Everything from the White House

to virtually every courthouse and public building

in every major city across America.

This continued until the beginnings of modernism.

[Paul] Part of the foresight of these architects

to raise this building up on a podium

and set it on a terrace was the fact that they knew

no building could ever get so close

that would completely crowd in and block the light.

So even though there are very tall buildings all around it,

it still has enough breathing room that it can be ensured

that it will never be totally blocked off.

[Keith] The flagpole bases are really some

of the great bronze sculptures outside in New York.

Thomas Hastings did the drawings of these,

and they were cast by Tiffany Studios.

The four figures represent Civilization,

Conquest, Discovery, and Navigation.

Four continents are depicted on the four sides,

and you also have the astrological signs of the zodiac

spinning around above, and these are all taken

from classical training that the architects had.

On the northeast corner, you have the cornerstone,

and the date is 1902, and why is it 1902

and the building opened in 1911, well, in fact,

it took nine years to construct this building.

[Judith] When it was finished, the cost

of the building was $9 million,

which would be a lot more in present-day time.

The exterior was finished in 1906,

but it took five more years to do the interiors.

[Paul] You can see here the massiveness of the building,

right, you have these hugely thick walls,

all load-bearing masonry, the outside sheathed in limestone.

They're designed to feel imposing,

important, but also long-lasting,

like this institution will always be here.

[Judith] The main building was renamed in 2008

the Stephen A. Schwarzman Building.

Schwarzman is the President of The Blackstone Group,

who gave $100 million towards the restoration

of the library, which reopened in 2011,

just in time to celebrate its centennial.

[Paul] So the Bryant Park facade of the building is

very different from the front, so you have

this cliff wall, almost, of stone and glass,

and these very narrow, thin strips of window,

and it gives this a sort of modernistic feel

to the back of the building, which was a little bit

controversial at the time, because for some critics,

it felt like it was too much of a difference

from the rest of the building.

So you have the large arched windows,

and then these little pedimented windows.
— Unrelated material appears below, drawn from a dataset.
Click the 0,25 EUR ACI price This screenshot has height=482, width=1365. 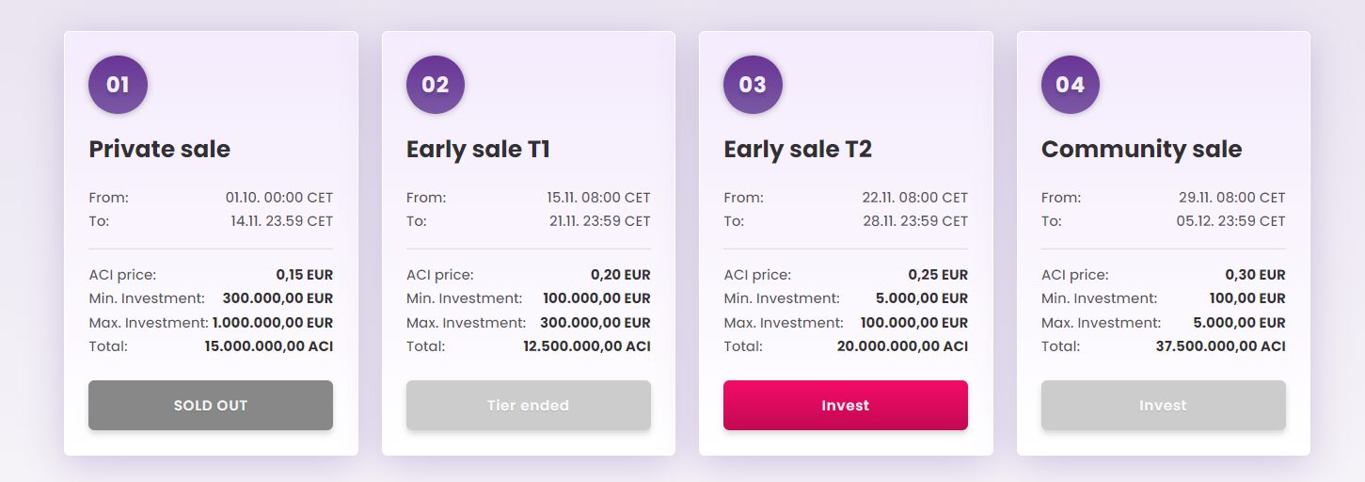938,275
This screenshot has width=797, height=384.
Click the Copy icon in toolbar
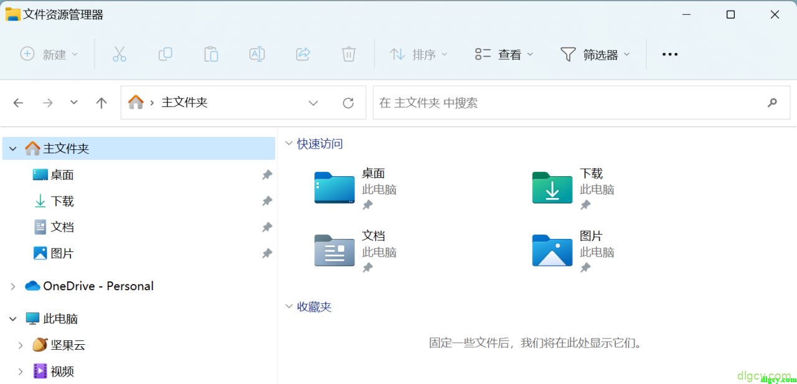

In fact, these are doorways, it was thought

at the time that there might need to be expansion

of the stacks out towards the park,

and so these doorways were built in to allow that

to happen more naturally if it ever expanded.

[Keith] Because 42nd Street, you know, is,

and Times Square is just a few blocks away,

Grand Central's in the other direction,

the Port Authority Building, visitors

to New York always end up in Midtown,

it's just right in the center of everything,

and yet it's an oasis that's inviting,

the idea of going in and just relaxing,

and reading, it's just so attractive,

and it draws people from all over the world.